Exercise materials
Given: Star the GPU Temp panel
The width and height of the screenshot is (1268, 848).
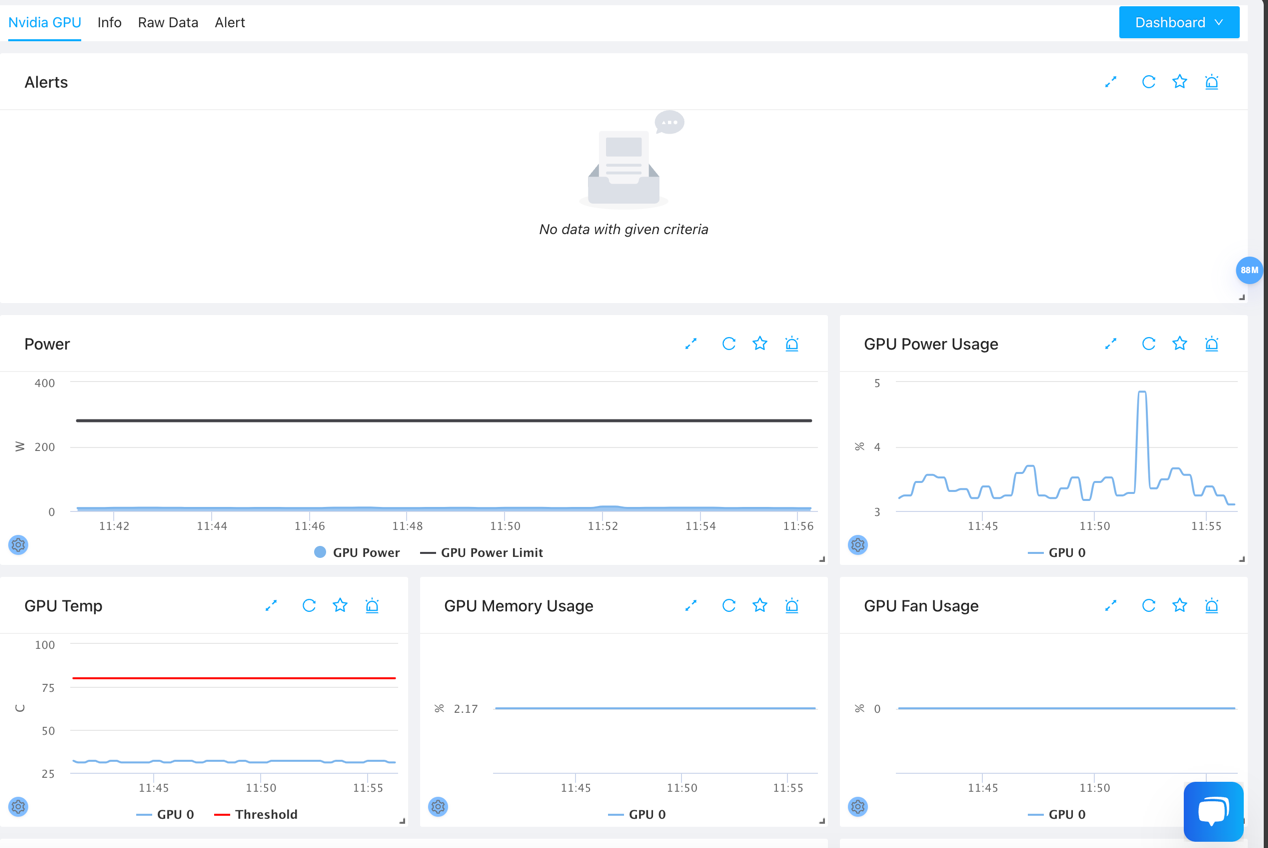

* * *

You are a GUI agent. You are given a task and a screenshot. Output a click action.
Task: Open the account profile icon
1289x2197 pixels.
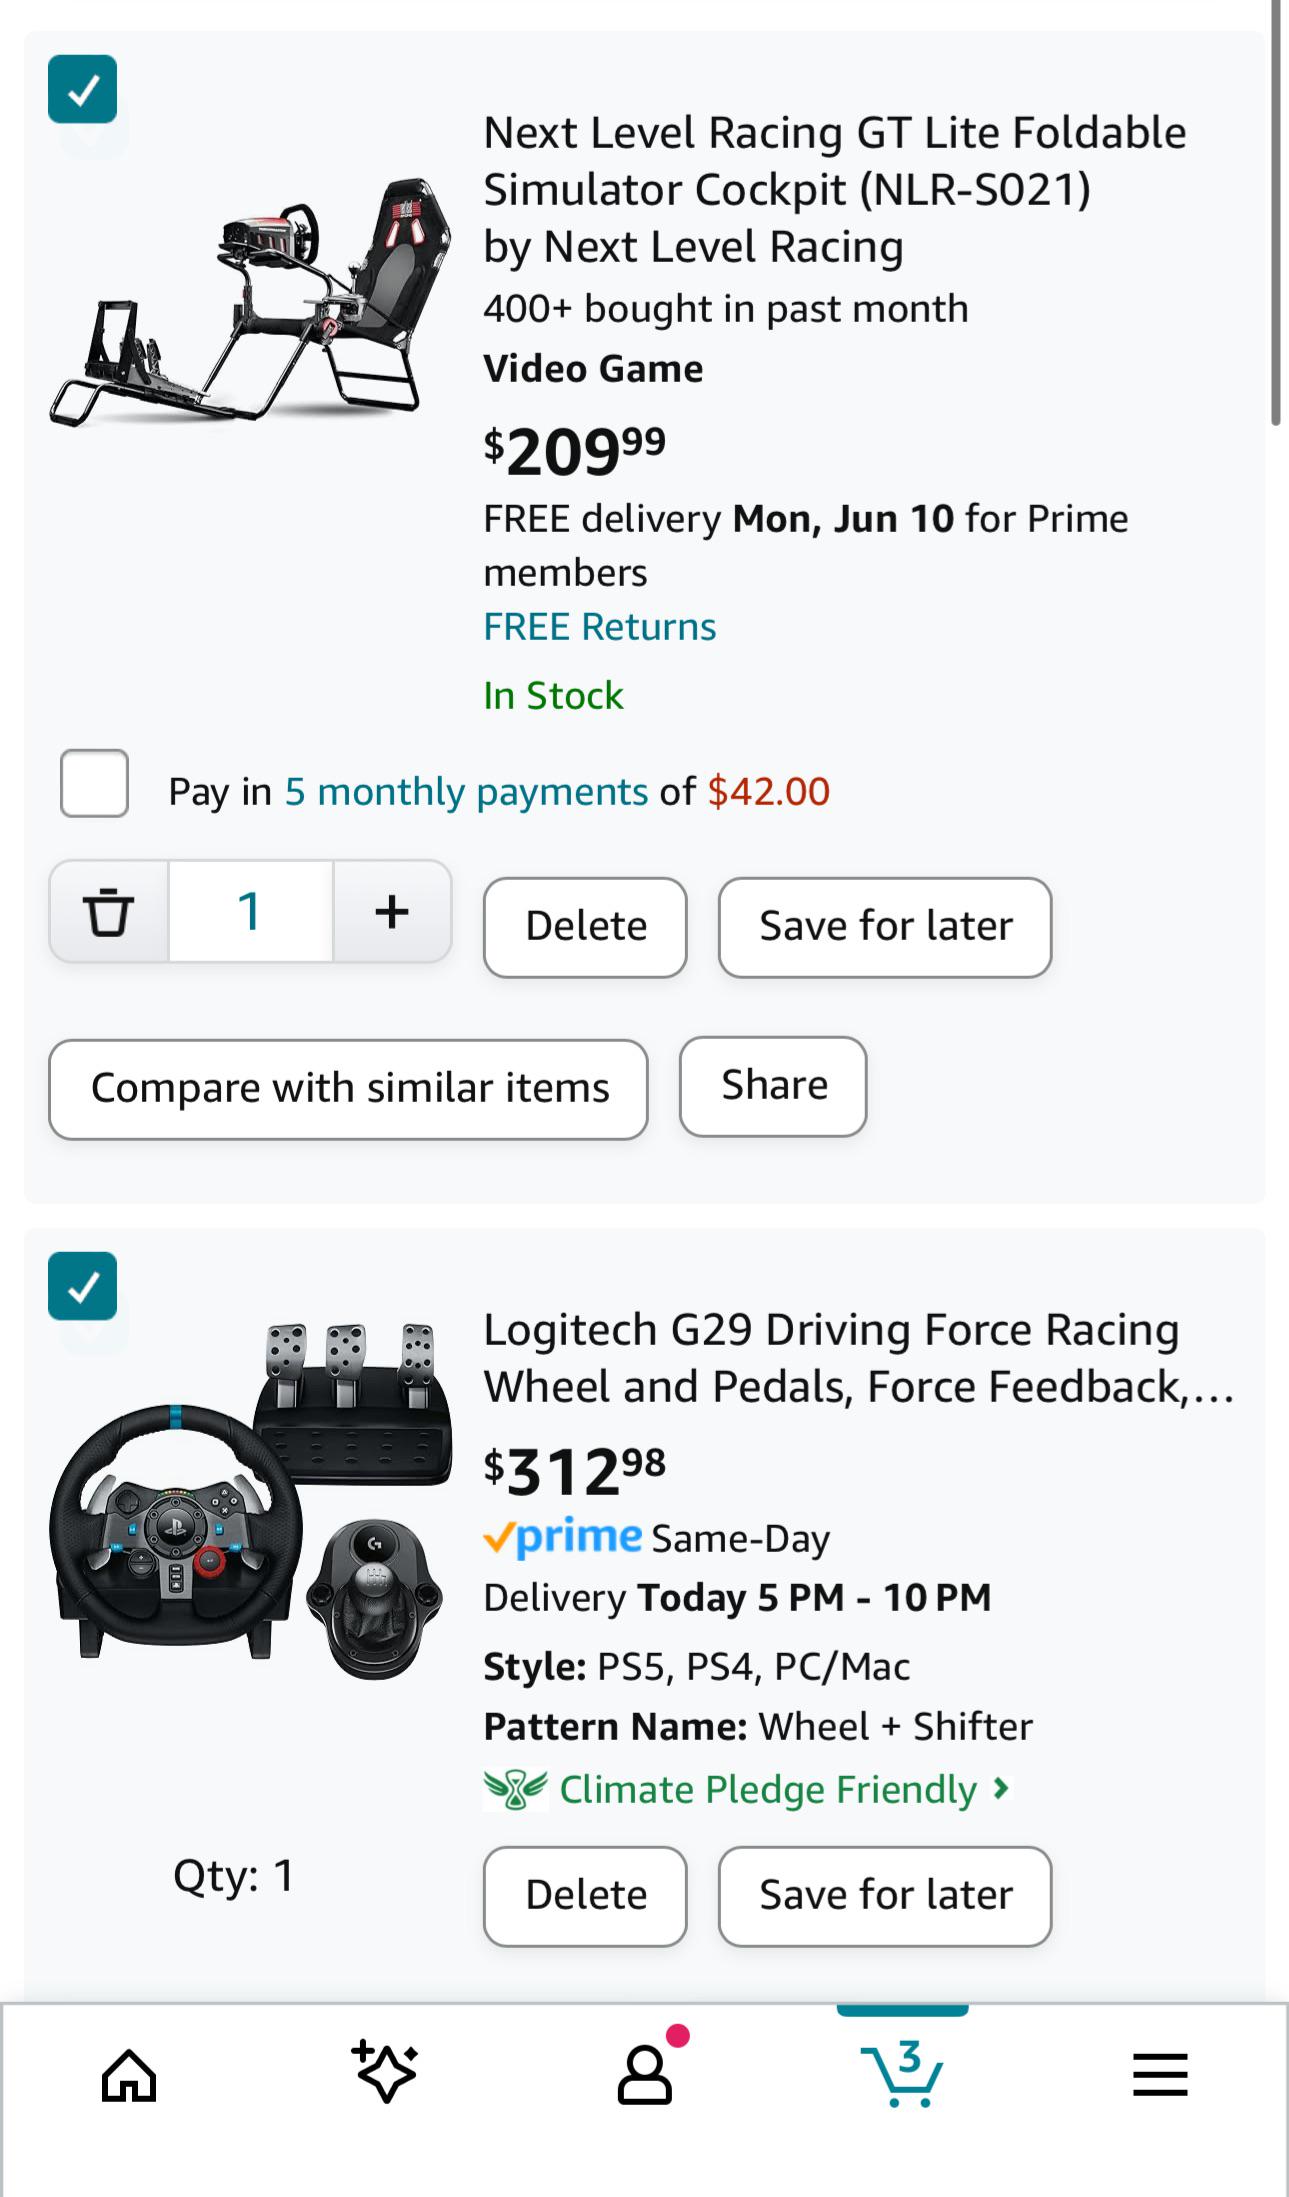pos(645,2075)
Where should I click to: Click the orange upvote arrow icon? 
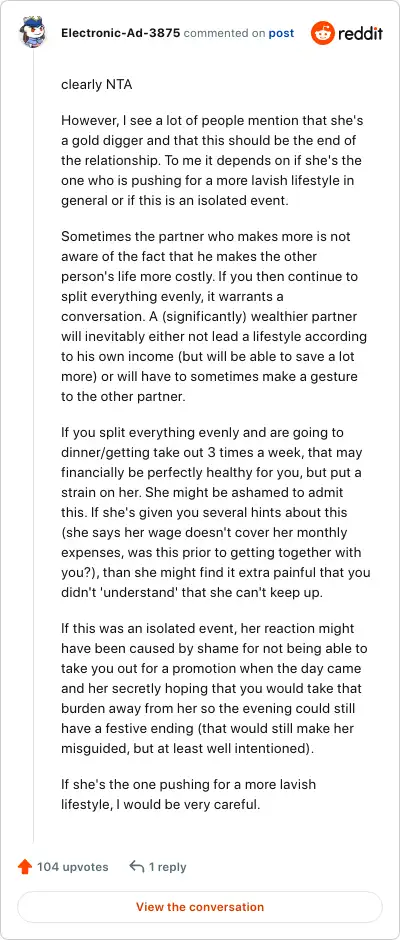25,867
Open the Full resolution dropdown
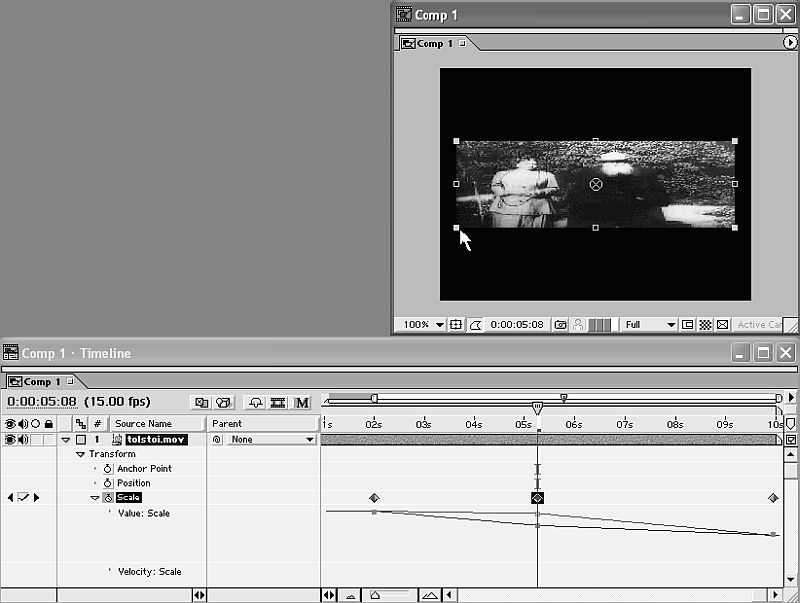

What you need to do
Find every line in the records that has the string "Open", then state how many there are and nothing else.

Response
2